### WHAT NEEDS TO BE DONE
Exactly repeat the full listing that follows.

### WORKING DATA
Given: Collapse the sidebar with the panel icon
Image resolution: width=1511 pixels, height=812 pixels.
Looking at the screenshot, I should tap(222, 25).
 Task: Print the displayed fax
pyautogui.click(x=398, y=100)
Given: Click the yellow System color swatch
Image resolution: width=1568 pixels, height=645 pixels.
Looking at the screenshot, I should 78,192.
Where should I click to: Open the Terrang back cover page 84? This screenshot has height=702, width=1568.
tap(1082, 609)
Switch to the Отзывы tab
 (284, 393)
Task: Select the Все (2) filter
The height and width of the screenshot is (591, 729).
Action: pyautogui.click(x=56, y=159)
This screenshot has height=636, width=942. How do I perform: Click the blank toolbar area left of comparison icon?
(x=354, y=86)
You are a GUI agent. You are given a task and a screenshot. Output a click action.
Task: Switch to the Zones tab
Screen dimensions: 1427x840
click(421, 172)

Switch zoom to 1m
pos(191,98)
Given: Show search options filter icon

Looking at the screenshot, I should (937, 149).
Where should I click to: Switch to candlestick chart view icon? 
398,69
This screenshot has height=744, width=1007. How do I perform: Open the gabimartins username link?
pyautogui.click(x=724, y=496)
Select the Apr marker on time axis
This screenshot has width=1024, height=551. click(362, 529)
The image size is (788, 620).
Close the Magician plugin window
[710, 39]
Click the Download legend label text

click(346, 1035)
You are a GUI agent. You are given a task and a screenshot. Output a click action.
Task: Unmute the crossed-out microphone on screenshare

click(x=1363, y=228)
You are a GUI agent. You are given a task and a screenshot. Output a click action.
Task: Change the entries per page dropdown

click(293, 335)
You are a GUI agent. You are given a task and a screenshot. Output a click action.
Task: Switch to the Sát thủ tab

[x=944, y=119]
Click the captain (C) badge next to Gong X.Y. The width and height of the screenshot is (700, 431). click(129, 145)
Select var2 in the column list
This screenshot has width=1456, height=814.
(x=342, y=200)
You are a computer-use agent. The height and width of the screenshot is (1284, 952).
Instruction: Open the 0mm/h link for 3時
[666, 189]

### REPLY
Given: Collapse the sidebar with the panel icon
Image resolution: width=1511 pixels, height=812 pixels.
Looking at the screenshot, I should tap(222, 25).
 Task: Print the displayed fax
pyautogui.click(x=398, y=100)
Given: Click the yellow System color swatch
Image resolution: width=1568 pixels, height=645 pixels.
Looking at the screenshot, I should 78,192.
Where should I click to: Open the Terrang back cover page 84? This screenshot has height=702, width=1568.
tap(1082, 609)
Switch to the Отзывы tab
 (284, 393)
Task: Select the Все (2) filter
The height and width of the screenshot is (591, 729).
Action: pyautogui.click(x=56, y=159)
This screenshot has height=636, width=942. How do I perform: Click the blank toolbar area left of comparison icon?
(x=354, y=86)
You are a GUI agent. You are given a task and a screenshot. Output a click action.
Task: Switch to the Zones tab
Screen dimensions: 1427x840
click(421, 172)

Switch zoom to 1m
pos(191,98)
Given: Show search options filter icon

Looking at the screenshot, I should (937, 149).
Where should I click to: Switch to candlestick chart view icon? 
398,69
This screenshot has height=744, width=1007. How do I perform: Open the gabimartins username link?
pyautogui.click(x=724, y=496)
Select the Apr marker on time axis
This screenshot has width=1024, height=551. click(362, 529)
The image size is (788, 620).
Close the Magician plugin window
[710, 39]
Click the Download legend label text

click(346, 1035)
You are a GUI agent. You are given a task and a screenshot. Output a click action.
Task: Unmute the crossed-out microphone on screenshare

click(x=1363, y=228)
You are a GUI agent. You are given a task and a screenshot. Output a click action.
Task: Change the entries per page dropdown

click(293, 335)
You are a GUI agent. You are given a task and a screenshot. Output a click action.
Task: Switch to the Sát thủ tab

[x=944, y=119]
Click the captain (C) badge next to Gong X.Y. The width and height of the screenshot is (700, 431). click(129, 145)
Select var2 in the column list
This screenshot has width=1456, height=814.
(x=342, y=200)
You are a computer-use agent. The height and width of the screenshot is (1284, 952).
Instruction: Open the 0mm/h link for 3時
[666, 189]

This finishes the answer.